Your answer must be an exact retyping of the line containing "This screenshot has height=1700, width=1920." and every line after it through the end of the records below, with no pictures and nothing else.

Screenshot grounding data
---+---

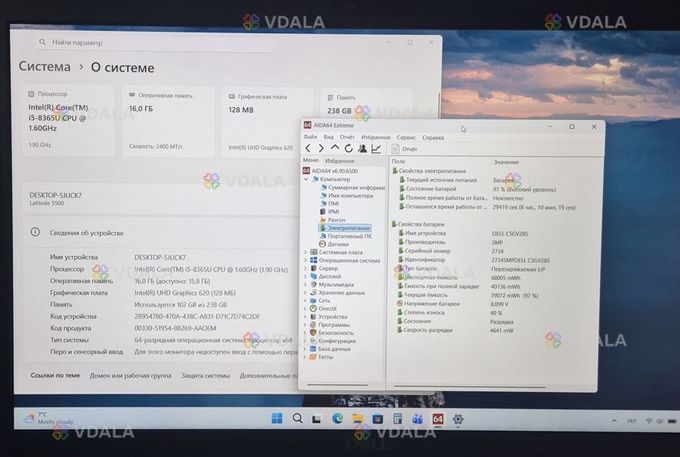The height and width of the screenshot is (457, 680).
Task: Expand the Системная плата tree node
Action: (x=305, y=252)
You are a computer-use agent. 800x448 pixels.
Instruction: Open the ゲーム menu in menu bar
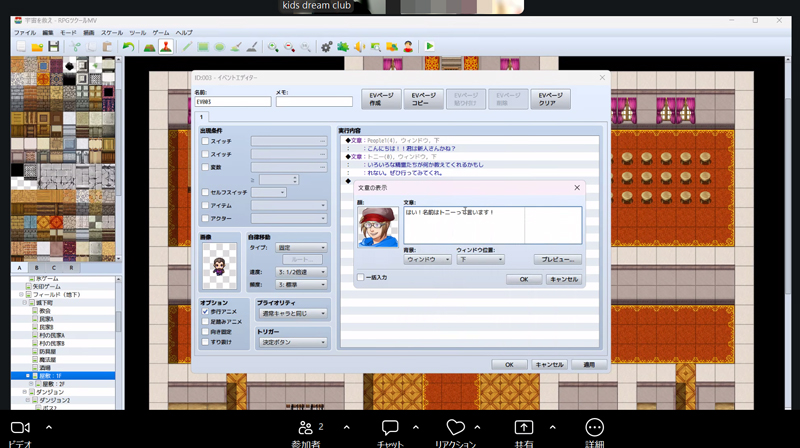(x=160, y=33)
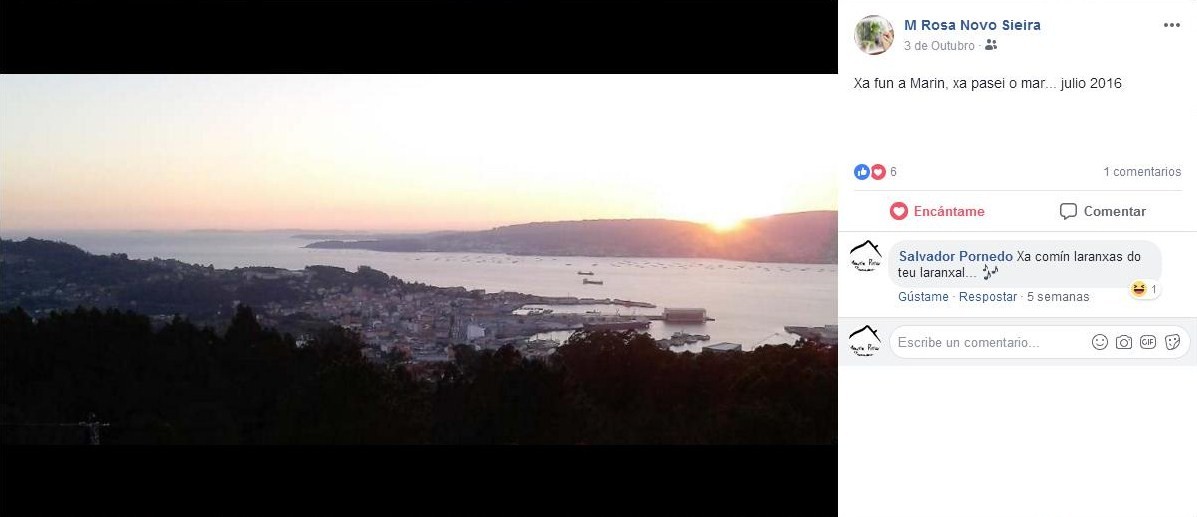Attach a photo using the camera icon

[x=1124, y=342]
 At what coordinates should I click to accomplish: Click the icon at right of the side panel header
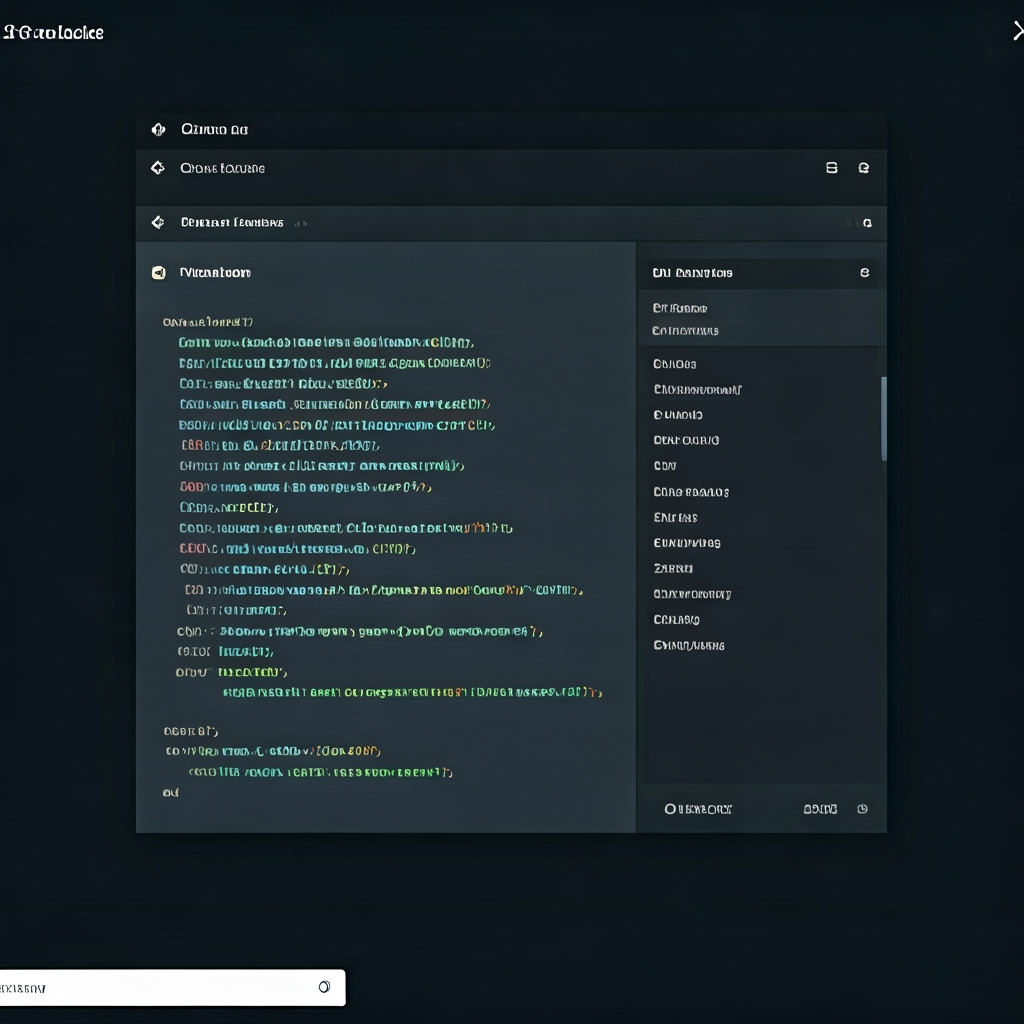(864, 272)
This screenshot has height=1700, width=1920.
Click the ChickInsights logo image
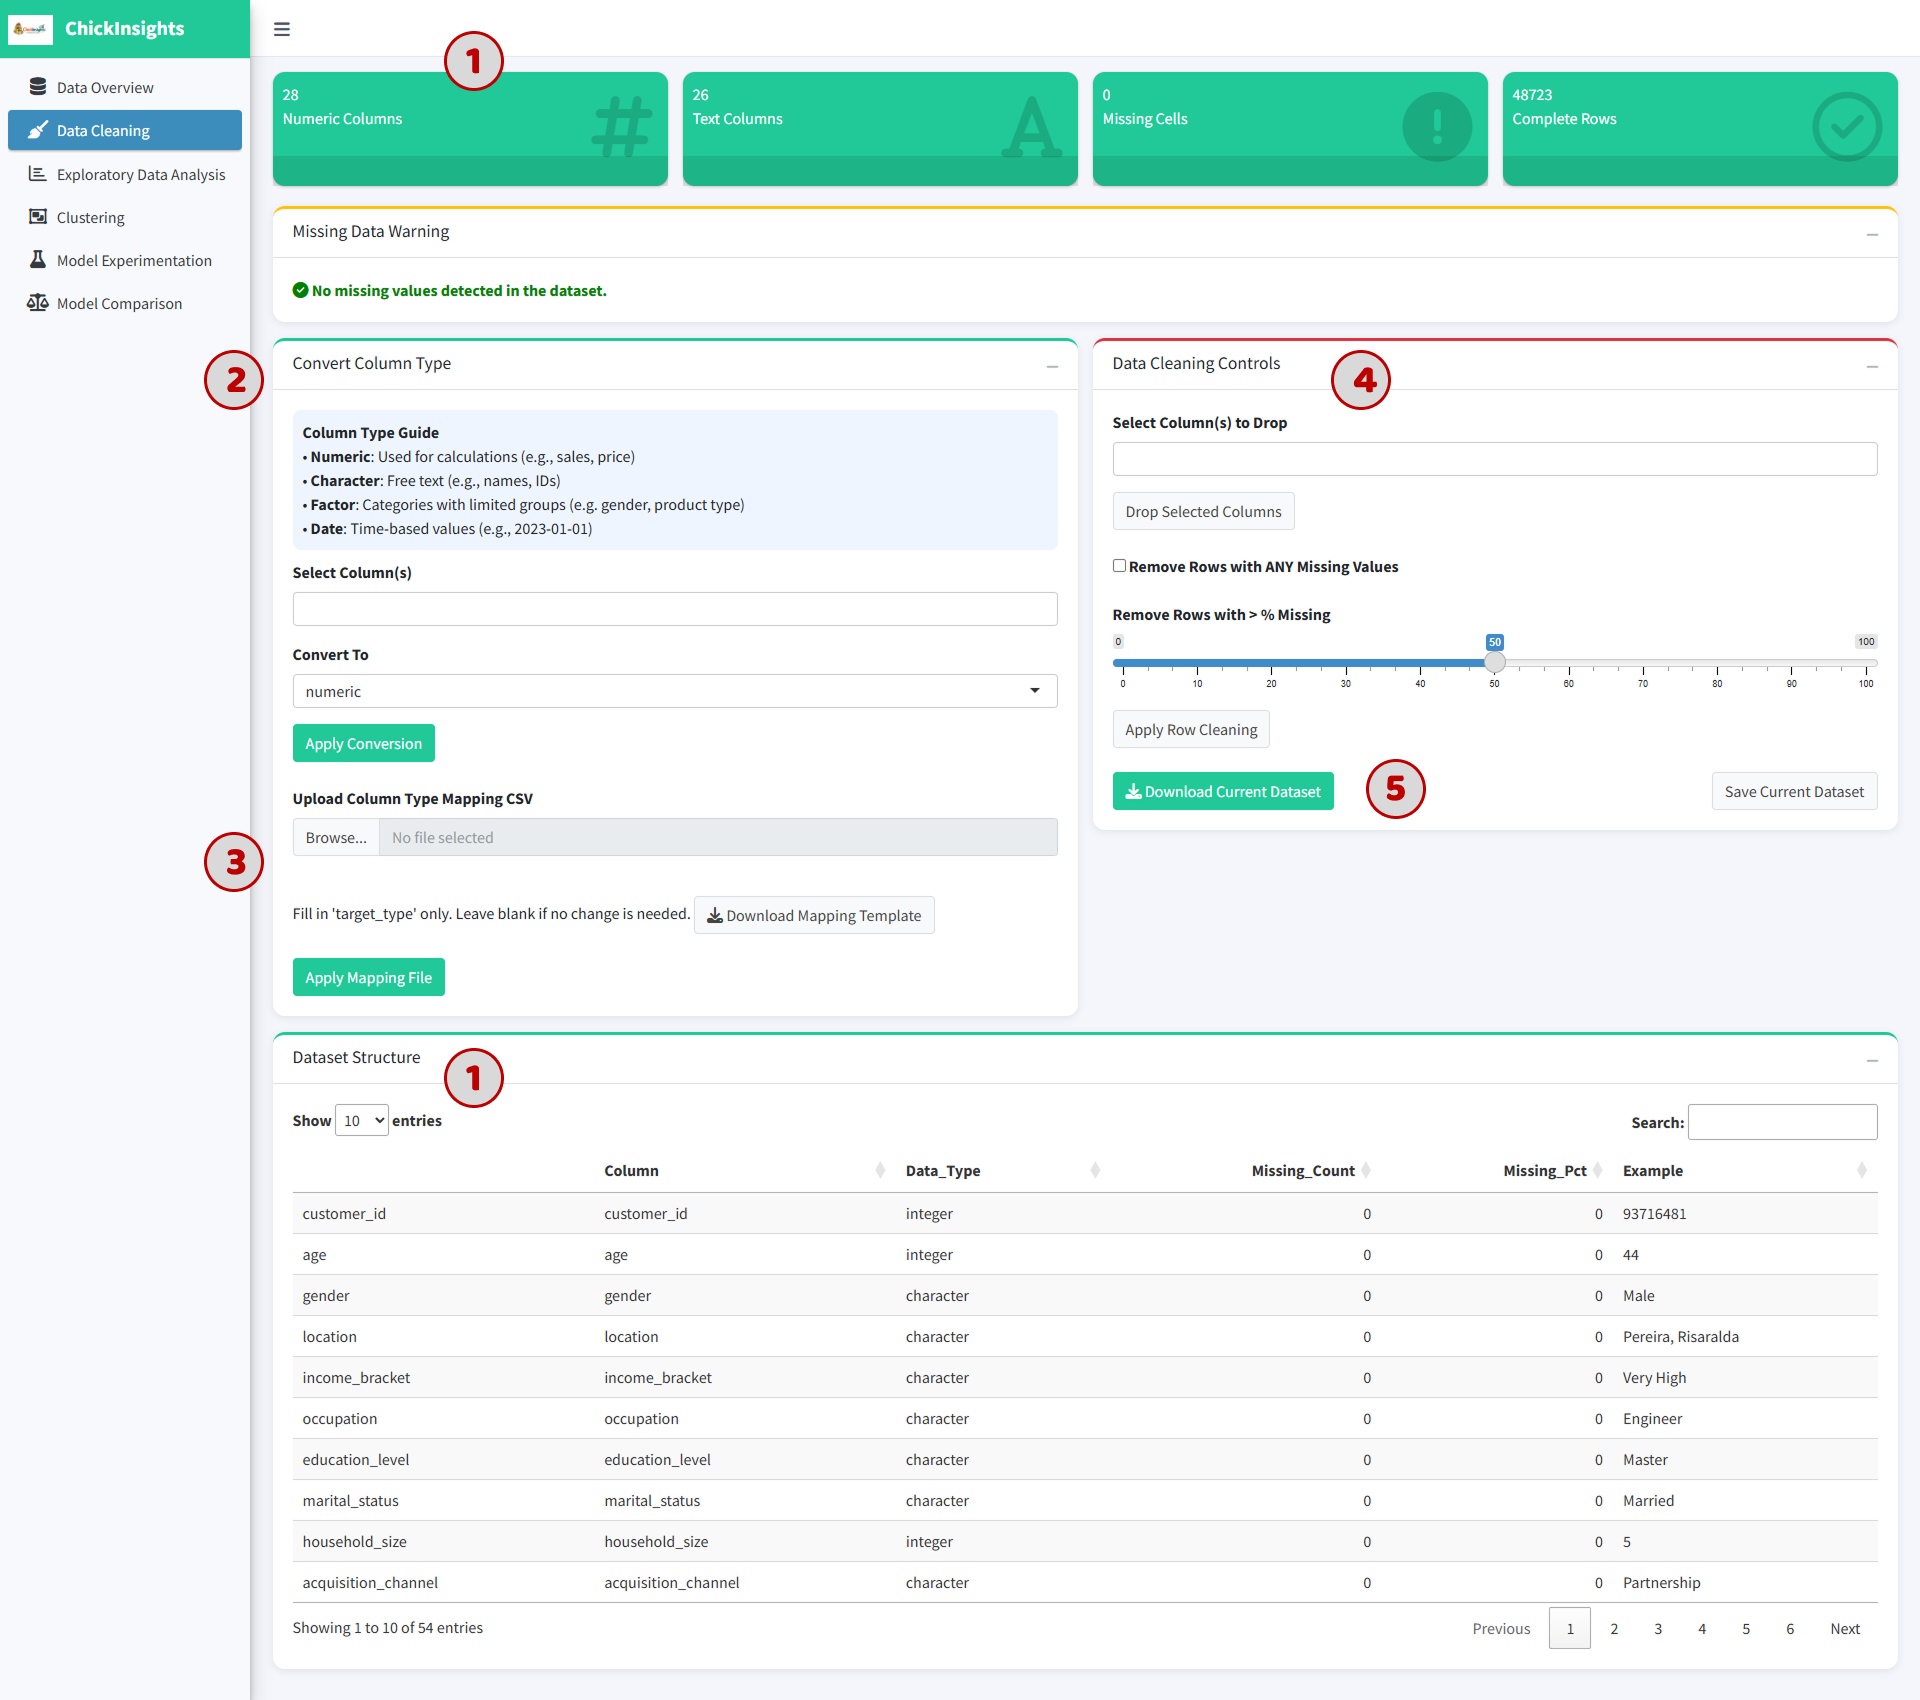pyautogui.click(x=30, y=29)
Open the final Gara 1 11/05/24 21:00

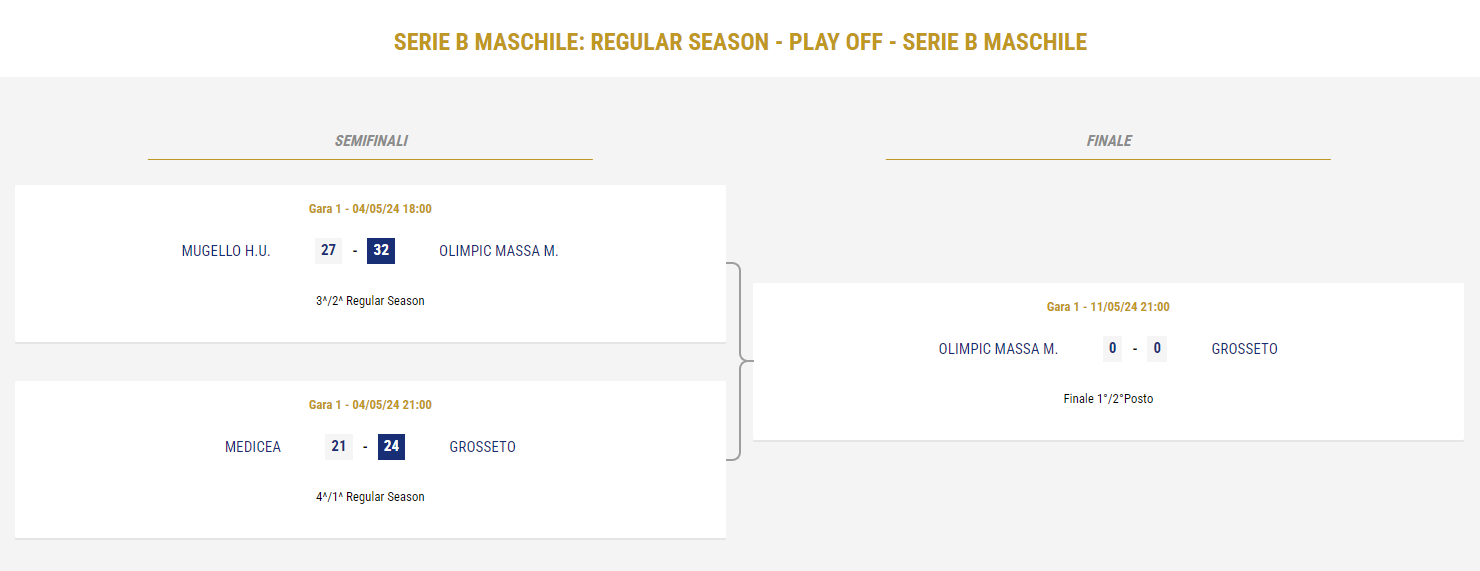click(1108, 307)
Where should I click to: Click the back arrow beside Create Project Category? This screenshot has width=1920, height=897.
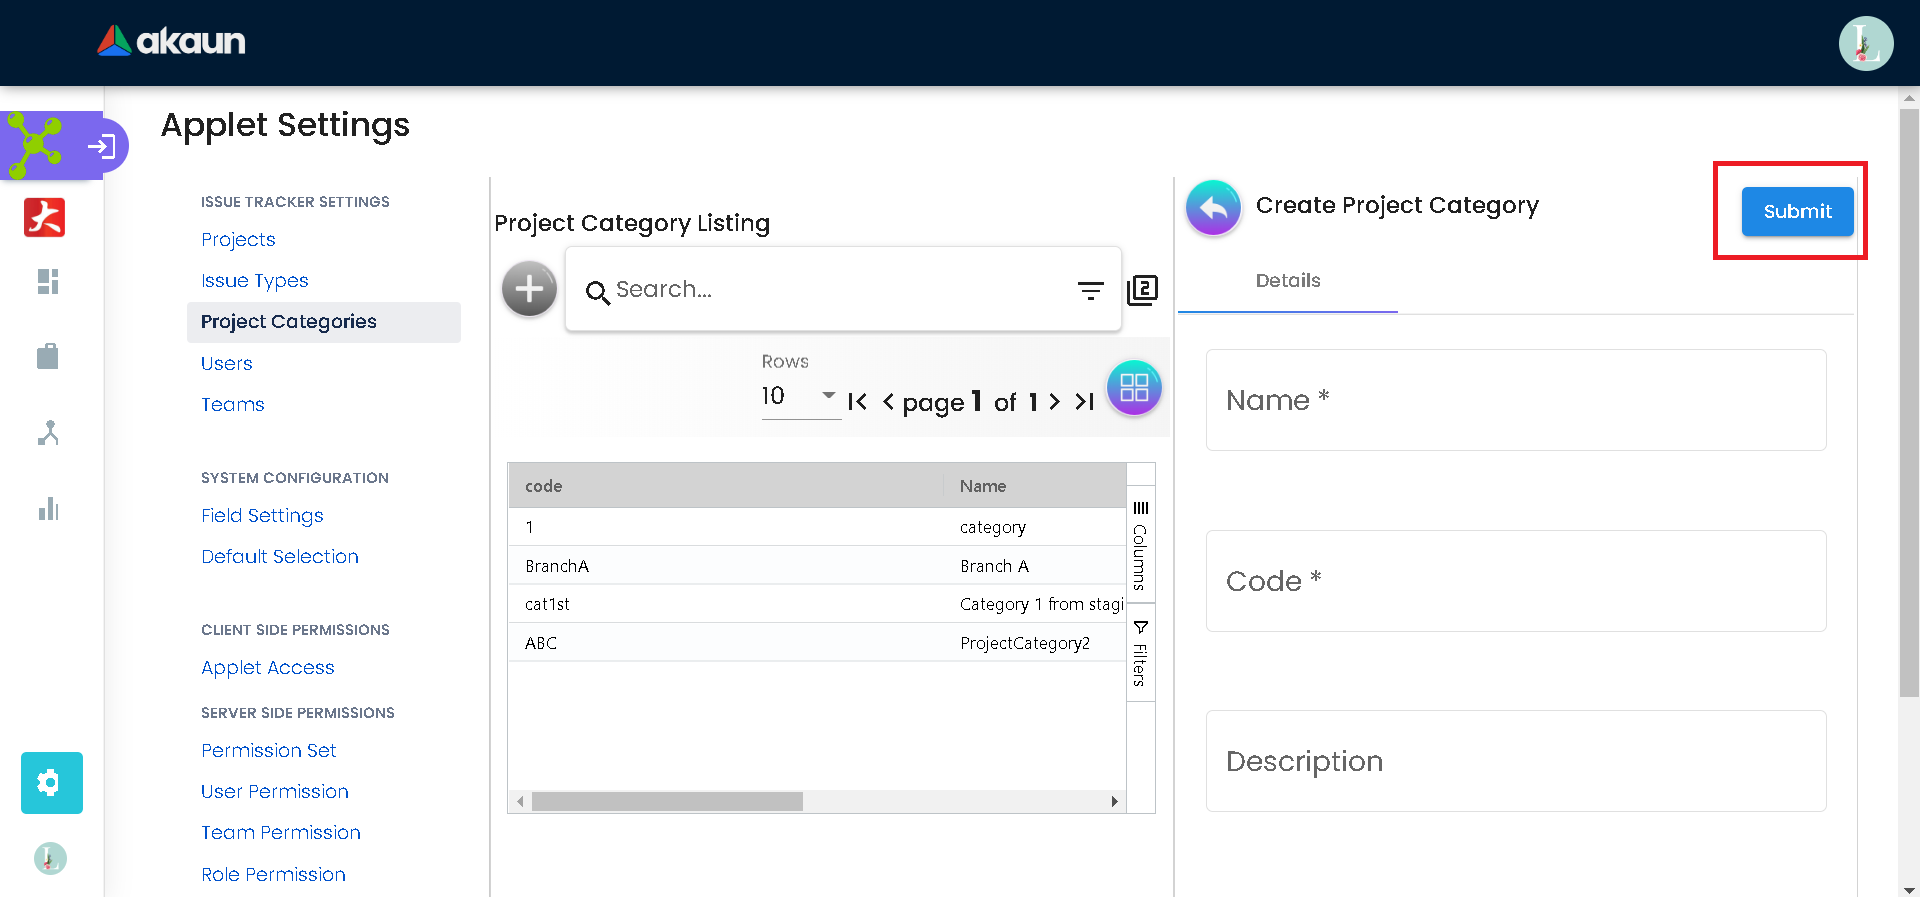point(1213,207)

---+---

→ **Response for this exercise**
This screenshot has height=1700, width=1920.
Click the ChickInsights logo image
pyautogui.click(x=30, y=29)
Open the final Gara 1 11/05/24 21:00

click(1108, 307)
Where should I click to: Click the back arrow beside Create Project Category? This screenshot has width=1920, height=897.
point(1213,207)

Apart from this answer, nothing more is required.